Non risposi, e lui sbuffò: «Continuo a pensare che non poterti leggere nel pensiero col tempo sarà meno frustrante. Invece è sempre peggio».
«Sono felice che tu non sia capace di leggermi nel pensiero. Già è grave che origli quando parlo nel sonno».
«Per favore». La sua voce diventò così convincente, così irresistibile.
Feci segno di no.
«Se non me lo dici, darò per scontato che sia qualcosa di molto peggio di ciò che è», minacciò cupo. «Per favore». Riecco il tono implorante.
«Be’...», azzardai, e per fortuna non riusciva a vedermi in faccia.
«Sì?».
«Hai detto che Rosalie ed Emmett si sposeranno presto... Il loro matrimonio è uguale a... quelli umani?».
Capì cosa intendevo e scoppiò a ridere: «È lì che vuoi arrivare?».
Cincischiavo, incapace di rispondere.
«Sì, immagino che sia più o meno la stessa cosa», continuò. «Te l’ho detto, molti degli istinti umani sopravvivono, sono solo nascosti dietro altri e più potenti desideri».
«Ah».
«Che scopo aveva questa domanda?».
«Be’, mi chiedevo, in effetti, se... io e te... un giorno...».
Si fece subito serio. Lo sentivo nell’immobilità del suo corpo. Anch’io restai impietrita, automaticamente.
«Non penso che... che... per noi sarebbe possibile».
«Perché sarebbe troppo difficile per te, sentirmi così... vicina?».
«Quello sarebbe senz’altro un problema. Ma ora pensavo ad altro. Il fatto è che sei così tenera, così fragile. Quando mi sei accanto devo badare a ogni mio gesto, per non farti del male. Potrei ucciderti senza sforzo, Bella, anche per sbaglio». La sua voce era diventata un debole sussurro. Avvicinò una mano e ne posò il palmo freddo sulla mia guancia. «Se avessi fretta... se per un secondo non facessi attenzione, potrei sfondarti il cranio con una carezza. Non ti rendi conto di quanto tu sia friabile. Non posso mai, mai permettermi di perdere il controllo, se ci sei tu. In nessun senso, mai».
Attese una risposta, sempre più ansioso di fronte al mio silenzio. «Sei spaventata?».
Aspettai un altro minuto, per sembrare sincera: «No. Tutto bene».
Per un momento sembrò perso in una riflessione. «Adesso, però, sono curioso io», disse, rasserenandosi. «Hai mai...». Lasciò la domanda in sospeso, in maniera teatrale.
«Certo che no». Arrossii. «Te l’ho già detto, nessuno mi ha mai fatto sentire così, nemmeno lontanamente».
«Lo so. Però conosco i pensieri delle altre persone. E so che sentimento e sensualità non vanno sempre di pari passo».
«Per me sì. Perlomeno adesso che li sento nascere», sospirai.
«Bene.

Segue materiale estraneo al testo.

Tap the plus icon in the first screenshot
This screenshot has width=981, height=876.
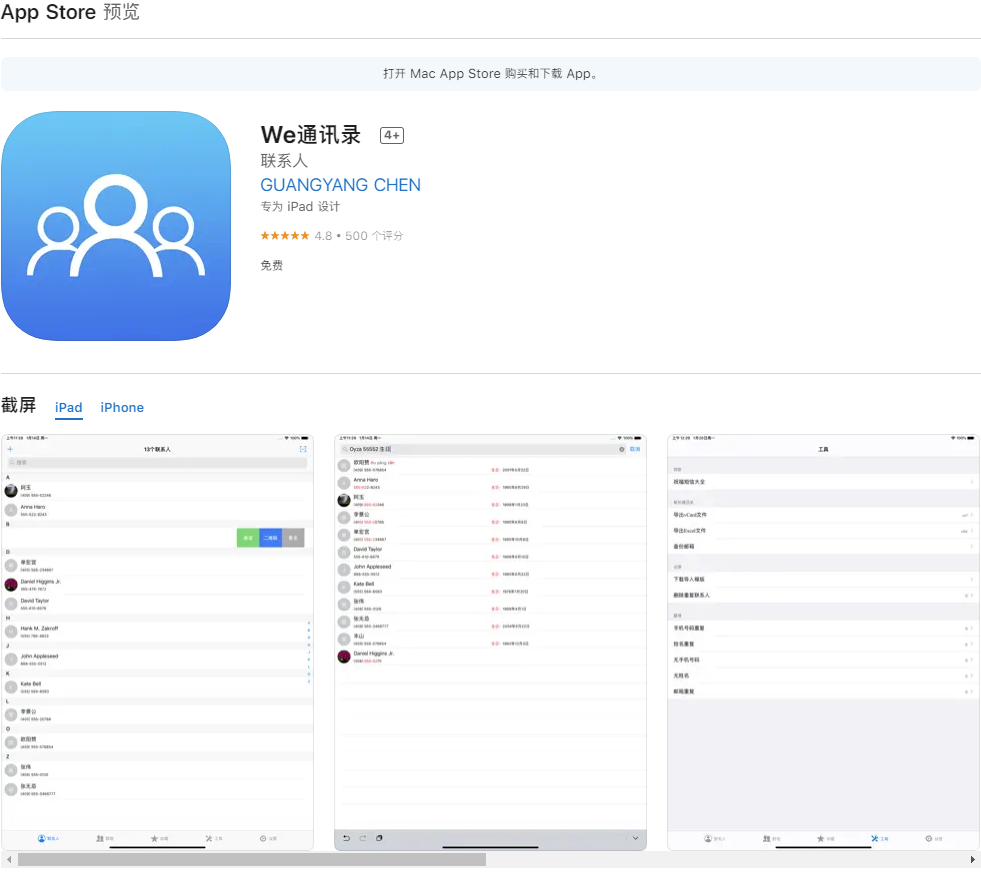10,450
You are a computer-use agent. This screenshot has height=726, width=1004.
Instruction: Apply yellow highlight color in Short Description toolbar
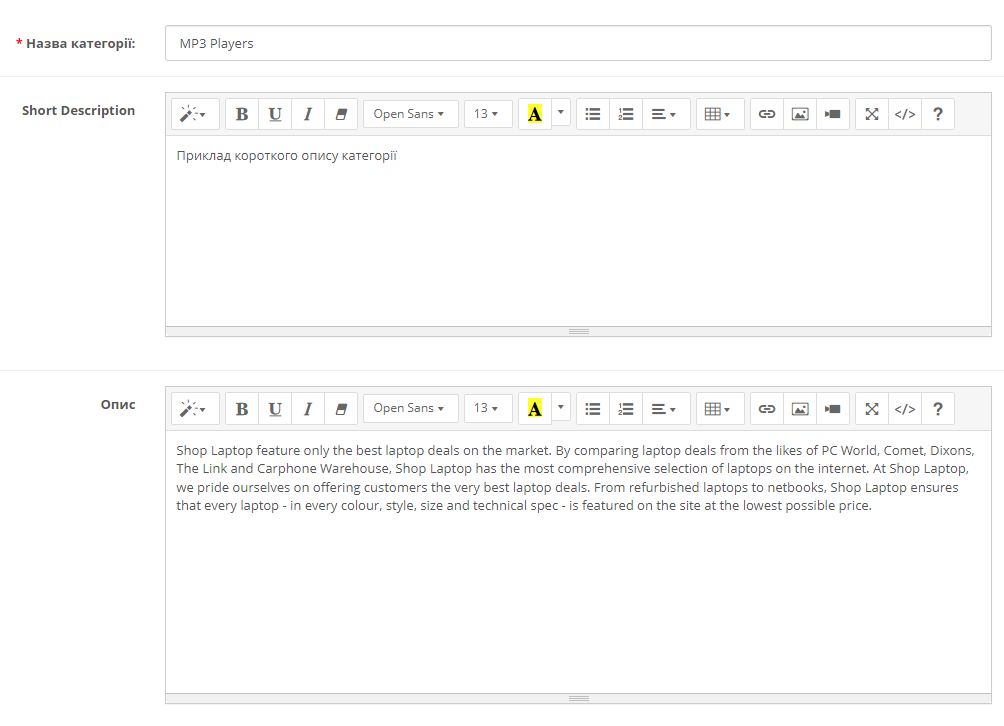pos(535,114)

Se non altro, una cosa in comune l’abbiamo». Sembrava soddisfatto.
«I tuoi istinti umani...», m’interruppi, e lui attese che completassi la frase. «Be’, mi trovi minimamente attraente anche in quel senso?».
Rise e mi arruffò i capelli quasi asciutti.

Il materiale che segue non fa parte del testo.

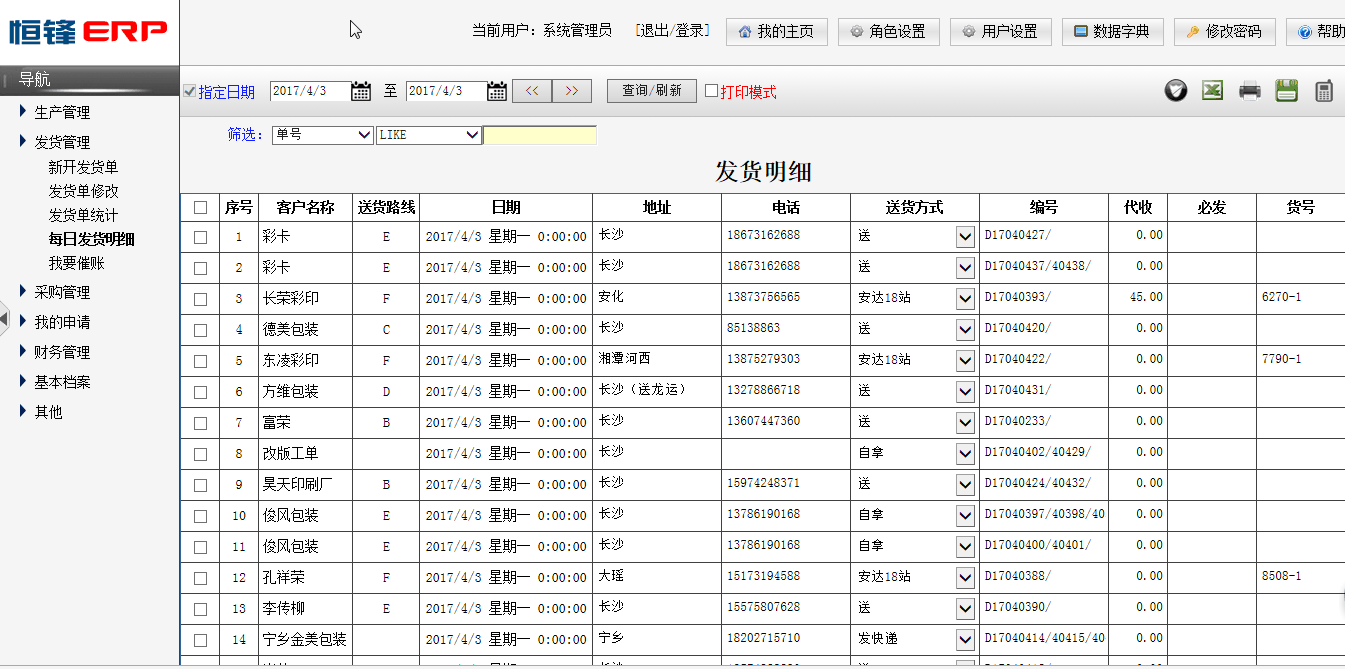Open 送货方式 dropdown for 德美包装 row
The width and height of the screenshot is (1345, 669).
coord(965,329)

«Non sarò un essere umano, ma un uomo sì».
Senza volerlo, sbadigliai.
«Ho risposto alle tue domande, ora è meglio che tu dorma».
«Non so se ci riuscirò».
«Vuoi che me ne vada?».
«No!», dissi, a voce troppo alta.
Rise, e iniziò a sussurrare la stessa ninna nanna sconosciuta di prima: la voce di un arcangelo che mi accarezzava l’orecchio.
Più stanca di quanto pensassi, esausta come non mai, dopo una lunga giornata e uno stress mentale ed emotivo quale non avevo mai vissuto, mi abbandonai al sonno tra le sue braccia fredde.